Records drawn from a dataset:
=== Begin Enclosure ===

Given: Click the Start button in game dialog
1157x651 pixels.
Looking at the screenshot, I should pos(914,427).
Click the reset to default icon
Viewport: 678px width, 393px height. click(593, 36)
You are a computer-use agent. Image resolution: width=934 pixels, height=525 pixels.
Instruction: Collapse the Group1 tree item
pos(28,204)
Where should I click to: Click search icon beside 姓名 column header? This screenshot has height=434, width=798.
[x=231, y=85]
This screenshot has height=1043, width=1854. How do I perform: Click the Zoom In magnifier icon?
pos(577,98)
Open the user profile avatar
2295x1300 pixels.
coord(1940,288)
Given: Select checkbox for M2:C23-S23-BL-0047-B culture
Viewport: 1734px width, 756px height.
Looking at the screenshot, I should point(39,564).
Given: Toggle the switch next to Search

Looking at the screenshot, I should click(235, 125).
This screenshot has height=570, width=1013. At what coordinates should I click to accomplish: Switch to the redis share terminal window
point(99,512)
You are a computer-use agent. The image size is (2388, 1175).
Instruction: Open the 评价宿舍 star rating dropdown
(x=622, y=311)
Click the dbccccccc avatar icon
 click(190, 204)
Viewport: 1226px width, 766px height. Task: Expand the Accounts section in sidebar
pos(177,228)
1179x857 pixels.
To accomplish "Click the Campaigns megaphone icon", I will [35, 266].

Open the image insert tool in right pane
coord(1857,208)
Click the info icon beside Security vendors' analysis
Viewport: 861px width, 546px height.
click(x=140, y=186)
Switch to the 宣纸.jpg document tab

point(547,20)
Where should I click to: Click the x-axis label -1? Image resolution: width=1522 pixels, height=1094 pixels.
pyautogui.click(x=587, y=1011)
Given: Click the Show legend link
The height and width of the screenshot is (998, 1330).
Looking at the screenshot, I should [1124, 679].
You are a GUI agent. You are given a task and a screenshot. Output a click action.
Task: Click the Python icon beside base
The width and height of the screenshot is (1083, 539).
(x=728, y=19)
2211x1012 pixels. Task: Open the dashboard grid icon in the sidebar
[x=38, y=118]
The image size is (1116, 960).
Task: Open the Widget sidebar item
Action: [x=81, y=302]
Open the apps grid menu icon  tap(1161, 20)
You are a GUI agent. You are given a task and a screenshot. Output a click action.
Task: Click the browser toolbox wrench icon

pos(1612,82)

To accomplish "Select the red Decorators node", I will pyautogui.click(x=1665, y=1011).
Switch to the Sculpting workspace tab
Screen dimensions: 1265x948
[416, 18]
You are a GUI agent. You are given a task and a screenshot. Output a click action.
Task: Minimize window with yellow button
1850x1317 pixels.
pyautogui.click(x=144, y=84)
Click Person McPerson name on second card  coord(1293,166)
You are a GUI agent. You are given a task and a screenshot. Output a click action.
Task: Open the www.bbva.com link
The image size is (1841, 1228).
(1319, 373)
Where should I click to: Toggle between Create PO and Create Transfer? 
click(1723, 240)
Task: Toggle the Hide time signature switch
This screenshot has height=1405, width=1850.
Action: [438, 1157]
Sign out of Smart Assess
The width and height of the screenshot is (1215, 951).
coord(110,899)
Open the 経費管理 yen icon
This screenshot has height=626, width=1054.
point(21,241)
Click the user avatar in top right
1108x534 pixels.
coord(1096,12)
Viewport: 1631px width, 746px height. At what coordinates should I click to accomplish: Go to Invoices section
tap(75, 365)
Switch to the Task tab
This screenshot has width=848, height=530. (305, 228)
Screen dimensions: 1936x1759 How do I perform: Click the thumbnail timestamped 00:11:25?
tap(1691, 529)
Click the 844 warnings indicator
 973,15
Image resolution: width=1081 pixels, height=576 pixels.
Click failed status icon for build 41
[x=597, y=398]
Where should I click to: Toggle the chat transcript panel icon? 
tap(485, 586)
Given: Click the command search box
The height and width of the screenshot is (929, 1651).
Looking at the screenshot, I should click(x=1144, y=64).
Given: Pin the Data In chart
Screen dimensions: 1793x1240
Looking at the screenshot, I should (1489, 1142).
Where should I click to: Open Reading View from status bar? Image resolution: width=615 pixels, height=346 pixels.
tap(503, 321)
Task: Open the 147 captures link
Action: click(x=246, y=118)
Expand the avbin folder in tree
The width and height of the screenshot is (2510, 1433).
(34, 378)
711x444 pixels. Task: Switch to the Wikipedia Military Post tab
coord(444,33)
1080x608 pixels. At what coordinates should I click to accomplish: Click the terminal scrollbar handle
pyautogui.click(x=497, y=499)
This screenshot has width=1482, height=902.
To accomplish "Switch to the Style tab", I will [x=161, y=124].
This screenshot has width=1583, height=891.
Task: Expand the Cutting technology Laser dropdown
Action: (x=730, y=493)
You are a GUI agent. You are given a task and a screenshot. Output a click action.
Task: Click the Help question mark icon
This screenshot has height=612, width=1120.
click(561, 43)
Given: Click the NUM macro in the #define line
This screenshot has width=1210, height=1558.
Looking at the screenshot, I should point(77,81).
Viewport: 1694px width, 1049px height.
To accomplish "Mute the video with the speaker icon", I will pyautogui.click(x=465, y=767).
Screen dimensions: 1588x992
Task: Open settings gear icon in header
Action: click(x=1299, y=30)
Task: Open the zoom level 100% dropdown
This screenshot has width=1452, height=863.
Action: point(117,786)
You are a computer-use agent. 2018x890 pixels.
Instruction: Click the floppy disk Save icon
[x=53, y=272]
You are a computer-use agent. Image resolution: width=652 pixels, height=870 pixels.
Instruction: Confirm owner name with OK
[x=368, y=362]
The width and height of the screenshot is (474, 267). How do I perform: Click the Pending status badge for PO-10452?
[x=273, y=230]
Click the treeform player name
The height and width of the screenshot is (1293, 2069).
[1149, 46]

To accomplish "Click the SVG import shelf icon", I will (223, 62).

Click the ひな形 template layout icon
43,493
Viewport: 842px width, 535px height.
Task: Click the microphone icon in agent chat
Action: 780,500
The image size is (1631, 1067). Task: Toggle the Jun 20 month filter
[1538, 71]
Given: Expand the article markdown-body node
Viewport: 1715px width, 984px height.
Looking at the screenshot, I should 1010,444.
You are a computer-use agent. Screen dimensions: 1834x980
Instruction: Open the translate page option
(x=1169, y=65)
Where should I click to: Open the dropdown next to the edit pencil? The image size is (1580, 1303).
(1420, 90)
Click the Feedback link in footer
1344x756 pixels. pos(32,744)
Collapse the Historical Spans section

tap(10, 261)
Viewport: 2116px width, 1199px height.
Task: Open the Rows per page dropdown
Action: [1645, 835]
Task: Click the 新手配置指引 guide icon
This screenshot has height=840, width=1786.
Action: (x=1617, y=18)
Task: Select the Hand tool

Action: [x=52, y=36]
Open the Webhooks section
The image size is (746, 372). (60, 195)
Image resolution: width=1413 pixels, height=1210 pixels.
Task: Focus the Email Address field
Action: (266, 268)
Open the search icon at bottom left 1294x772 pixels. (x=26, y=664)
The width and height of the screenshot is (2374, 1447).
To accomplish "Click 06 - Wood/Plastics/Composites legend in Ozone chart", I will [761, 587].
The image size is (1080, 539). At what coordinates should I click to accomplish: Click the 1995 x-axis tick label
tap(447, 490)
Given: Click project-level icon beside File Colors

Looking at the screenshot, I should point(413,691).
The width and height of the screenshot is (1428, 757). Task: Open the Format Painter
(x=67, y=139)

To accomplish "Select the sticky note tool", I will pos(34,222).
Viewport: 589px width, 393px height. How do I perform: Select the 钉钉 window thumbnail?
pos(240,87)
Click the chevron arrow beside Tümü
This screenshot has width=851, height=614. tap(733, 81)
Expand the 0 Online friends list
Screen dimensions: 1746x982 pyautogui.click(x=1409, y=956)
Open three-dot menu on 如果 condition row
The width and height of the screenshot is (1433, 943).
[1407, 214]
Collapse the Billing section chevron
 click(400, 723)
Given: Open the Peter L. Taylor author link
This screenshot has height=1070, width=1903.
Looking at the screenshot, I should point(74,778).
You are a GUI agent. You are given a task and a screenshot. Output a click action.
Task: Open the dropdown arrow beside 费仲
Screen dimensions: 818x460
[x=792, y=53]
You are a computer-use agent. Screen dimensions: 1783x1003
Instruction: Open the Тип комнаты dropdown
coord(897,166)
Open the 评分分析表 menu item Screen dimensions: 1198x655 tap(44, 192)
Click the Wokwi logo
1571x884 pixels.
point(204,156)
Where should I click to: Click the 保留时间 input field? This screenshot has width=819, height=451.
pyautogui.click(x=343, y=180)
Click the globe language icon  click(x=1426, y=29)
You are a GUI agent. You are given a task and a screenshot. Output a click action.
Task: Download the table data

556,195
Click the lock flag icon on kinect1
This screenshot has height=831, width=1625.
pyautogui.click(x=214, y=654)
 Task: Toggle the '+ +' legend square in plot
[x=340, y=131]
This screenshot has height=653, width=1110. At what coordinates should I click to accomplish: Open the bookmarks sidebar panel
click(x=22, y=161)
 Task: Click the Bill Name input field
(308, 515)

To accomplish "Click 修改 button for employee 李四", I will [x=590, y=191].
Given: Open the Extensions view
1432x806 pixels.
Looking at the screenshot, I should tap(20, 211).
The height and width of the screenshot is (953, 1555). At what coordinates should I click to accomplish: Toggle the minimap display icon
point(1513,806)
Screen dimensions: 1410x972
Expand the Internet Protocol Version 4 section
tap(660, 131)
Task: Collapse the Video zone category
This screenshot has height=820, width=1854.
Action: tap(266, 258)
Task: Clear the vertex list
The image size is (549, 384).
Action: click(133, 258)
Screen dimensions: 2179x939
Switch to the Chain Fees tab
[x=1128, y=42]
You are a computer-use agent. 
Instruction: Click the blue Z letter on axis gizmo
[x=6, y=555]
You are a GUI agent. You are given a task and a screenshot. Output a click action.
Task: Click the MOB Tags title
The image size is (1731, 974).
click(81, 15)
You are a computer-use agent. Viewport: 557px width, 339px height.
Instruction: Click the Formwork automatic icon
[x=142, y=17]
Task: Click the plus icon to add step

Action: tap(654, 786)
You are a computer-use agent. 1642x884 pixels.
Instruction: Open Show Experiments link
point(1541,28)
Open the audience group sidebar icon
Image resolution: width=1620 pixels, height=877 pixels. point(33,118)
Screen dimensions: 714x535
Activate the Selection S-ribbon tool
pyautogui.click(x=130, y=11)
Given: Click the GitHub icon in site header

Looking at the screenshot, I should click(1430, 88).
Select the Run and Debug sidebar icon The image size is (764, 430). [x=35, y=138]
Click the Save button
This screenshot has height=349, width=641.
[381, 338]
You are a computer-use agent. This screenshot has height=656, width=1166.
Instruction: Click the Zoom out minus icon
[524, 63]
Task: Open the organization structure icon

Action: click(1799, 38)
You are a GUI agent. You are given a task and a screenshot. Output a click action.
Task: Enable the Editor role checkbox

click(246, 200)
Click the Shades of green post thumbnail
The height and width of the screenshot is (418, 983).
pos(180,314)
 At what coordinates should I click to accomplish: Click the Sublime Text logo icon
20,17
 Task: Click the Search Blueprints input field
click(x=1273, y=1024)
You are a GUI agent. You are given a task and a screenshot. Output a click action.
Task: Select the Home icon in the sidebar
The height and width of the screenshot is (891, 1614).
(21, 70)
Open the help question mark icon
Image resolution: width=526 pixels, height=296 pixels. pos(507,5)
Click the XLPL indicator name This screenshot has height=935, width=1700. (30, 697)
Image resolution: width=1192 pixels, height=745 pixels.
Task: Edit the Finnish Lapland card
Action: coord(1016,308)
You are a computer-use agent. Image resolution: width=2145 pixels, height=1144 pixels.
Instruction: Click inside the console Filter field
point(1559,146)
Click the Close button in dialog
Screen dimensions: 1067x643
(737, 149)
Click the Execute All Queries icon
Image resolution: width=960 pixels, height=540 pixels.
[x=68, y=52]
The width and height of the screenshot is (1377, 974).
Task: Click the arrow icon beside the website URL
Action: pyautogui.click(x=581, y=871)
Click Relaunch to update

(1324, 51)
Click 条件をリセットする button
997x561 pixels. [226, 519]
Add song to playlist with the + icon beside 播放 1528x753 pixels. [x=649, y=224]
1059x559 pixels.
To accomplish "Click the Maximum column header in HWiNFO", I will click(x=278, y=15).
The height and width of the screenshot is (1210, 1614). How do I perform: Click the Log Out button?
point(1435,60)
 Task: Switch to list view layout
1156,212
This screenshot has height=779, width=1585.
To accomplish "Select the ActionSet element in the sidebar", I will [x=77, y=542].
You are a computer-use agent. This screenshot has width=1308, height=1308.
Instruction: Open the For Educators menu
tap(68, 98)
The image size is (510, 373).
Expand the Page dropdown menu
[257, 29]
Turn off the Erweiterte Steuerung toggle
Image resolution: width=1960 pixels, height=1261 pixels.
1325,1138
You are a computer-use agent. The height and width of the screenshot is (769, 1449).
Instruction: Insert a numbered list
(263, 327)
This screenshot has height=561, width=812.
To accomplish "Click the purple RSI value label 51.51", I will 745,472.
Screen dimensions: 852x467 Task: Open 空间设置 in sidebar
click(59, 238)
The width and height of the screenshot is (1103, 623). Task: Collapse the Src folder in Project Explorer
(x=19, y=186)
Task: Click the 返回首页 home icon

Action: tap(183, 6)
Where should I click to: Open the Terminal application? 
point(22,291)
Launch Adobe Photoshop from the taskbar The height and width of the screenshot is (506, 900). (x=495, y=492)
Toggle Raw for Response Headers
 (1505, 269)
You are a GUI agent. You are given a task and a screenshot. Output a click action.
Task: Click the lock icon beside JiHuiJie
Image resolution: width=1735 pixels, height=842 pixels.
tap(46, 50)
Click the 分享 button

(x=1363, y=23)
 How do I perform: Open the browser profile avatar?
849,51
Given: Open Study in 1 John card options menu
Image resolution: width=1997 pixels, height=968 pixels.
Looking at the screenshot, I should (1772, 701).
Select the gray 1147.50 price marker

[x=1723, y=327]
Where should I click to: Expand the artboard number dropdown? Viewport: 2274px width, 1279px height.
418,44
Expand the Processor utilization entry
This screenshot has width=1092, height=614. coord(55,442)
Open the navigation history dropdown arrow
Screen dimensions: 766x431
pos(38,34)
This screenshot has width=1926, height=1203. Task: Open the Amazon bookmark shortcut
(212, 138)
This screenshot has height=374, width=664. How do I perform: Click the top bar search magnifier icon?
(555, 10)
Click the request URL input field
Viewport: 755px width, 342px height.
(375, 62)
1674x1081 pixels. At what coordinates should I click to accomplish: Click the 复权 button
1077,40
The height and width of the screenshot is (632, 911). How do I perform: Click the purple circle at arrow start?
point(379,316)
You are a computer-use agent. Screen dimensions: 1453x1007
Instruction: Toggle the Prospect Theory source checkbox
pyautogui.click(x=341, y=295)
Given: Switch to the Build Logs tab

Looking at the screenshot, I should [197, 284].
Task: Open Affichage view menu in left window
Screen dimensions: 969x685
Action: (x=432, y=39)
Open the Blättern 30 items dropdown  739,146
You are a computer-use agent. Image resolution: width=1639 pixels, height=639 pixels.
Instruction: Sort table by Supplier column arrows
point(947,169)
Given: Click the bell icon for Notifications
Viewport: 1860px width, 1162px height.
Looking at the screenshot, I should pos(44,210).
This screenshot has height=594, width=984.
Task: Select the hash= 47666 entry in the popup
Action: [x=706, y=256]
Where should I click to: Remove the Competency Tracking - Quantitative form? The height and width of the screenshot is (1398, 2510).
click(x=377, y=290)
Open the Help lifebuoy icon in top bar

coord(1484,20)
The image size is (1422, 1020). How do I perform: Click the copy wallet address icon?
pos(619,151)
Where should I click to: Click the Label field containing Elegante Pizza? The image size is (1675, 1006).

=== End Enclosure ===

EXERCISE DESCRIPTION:
All lines above that contain the word "chart" are to be copied.

EXERCISE SOLUTION:
Given: Pin the Data In chart
To accomplish "Click 06 - Wood/Plastics/Composites legend in Ozone chart", I will [761, 587].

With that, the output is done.